No Brasil, as canções românticas de Roberto e Erasmo eram vistas com desdém pelos militares, muito pelo fato de os dois, Roberto em especial, nunca terem sido atores políticos atuantes naquele período. Por outro lado, a grande maioria dos protagonistas da cena musical nesses embates com o governo era cercada e vigiada a cada gravação. É engraçado ver como os militares eram inábeis tanto de um lado quanto de outro. Ao darem de ombros para a "alienação" cantada por Roberto, mensagens de protesto ("Tudo em volta está deserto, tudo certo / Tudo certo como dois e dois são cinco") não tão sutis assim eram ignoradas. Na outra ponta, os próprios alvos recorrentes da censura conseguiam, vez ou outra, mandar suas letras para quem quisesse entender. "Cálice", de Chico e Gil, seja talvez o melhor exemplo disso.

Na lista de músicas de Roberto Carlos vetadas pelo governo autoritário argentino, pode-se dizer que algumas coisas até podem caber num enquadramento proibitivo, se pensarmos com a cabeça de quem quer achar pelo em ovo. Quando um cara qualquer se dá conta de que, vivendo condenado a fazer o que quer, todas as suas escolhas são consideradas ilegais, imorais ou pouco saudáveis, não é difícil ver aí um pessoa cerceada por determinações vindas de cima para baixo. Isso, chegando aos olhos mais atentos da censura, pode ser enquadrado numa crítica ao sistema.

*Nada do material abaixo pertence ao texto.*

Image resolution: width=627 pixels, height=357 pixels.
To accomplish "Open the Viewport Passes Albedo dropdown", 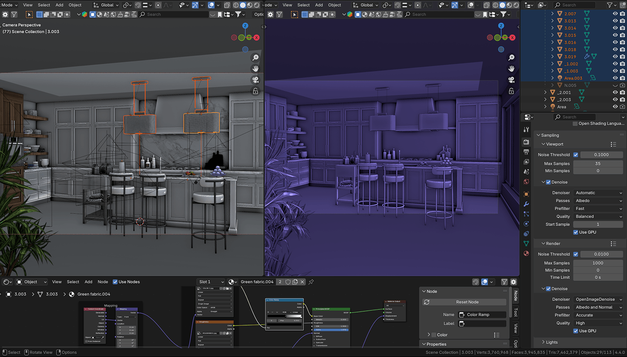I will (x=598, y=201).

Mas e no caso de "Café da Manhã", o que diabos pode haver de subversivo ali? É só pegar a letra da música para constatar que aquilo é puro deleite de quem acabou ter uma tórrida noite de sexo, sem se importar com nada do que lembre ditadura, movimento armado ou clandestinidade. O cara só estava feliz porque trepou com a mulher, e bem!

Uma dúvida parece sobressair dessa revelação histórica: ou os milicos hermanos são muito mais pudicos do que os nossos ou são mais burros mesmo. Particularmente, aposto nas duas coisas.